» **EXERCISE OBJECTIVE**:
Among the lines of the records, find all that carry the word "Pousser" and copy them.
■ ■ ■ ■ ■
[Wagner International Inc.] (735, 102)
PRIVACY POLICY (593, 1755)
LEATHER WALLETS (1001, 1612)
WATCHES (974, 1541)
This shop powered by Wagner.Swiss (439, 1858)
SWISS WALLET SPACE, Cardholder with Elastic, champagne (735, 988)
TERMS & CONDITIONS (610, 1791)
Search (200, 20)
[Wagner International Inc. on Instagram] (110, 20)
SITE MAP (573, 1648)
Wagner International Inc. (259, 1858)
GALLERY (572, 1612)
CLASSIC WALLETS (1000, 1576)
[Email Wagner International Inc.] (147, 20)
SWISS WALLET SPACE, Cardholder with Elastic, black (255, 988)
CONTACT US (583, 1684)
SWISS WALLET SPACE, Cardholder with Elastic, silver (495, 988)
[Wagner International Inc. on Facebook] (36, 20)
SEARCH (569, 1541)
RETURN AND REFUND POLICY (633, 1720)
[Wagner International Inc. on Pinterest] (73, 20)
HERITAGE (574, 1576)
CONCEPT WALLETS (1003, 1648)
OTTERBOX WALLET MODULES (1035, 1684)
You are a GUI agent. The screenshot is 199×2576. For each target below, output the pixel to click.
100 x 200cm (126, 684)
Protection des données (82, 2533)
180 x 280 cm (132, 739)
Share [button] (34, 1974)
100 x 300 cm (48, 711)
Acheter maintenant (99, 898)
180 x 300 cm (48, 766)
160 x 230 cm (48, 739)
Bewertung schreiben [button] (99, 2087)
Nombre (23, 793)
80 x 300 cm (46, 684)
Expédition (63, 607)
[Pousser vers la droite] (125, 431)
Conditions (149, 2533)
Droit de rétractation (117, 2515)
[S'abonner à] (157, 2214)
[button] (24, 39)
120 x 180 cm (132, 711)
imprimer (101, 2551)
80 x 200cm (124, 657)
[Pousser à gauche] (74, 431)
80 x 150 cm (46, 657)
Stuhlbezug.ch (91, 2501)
■ ■ ■ ■ ■
» **WRITTEN RESPONSE**:
[Pousser vers la droite] (125, 431)
[Pousser à gauche] (74, 431)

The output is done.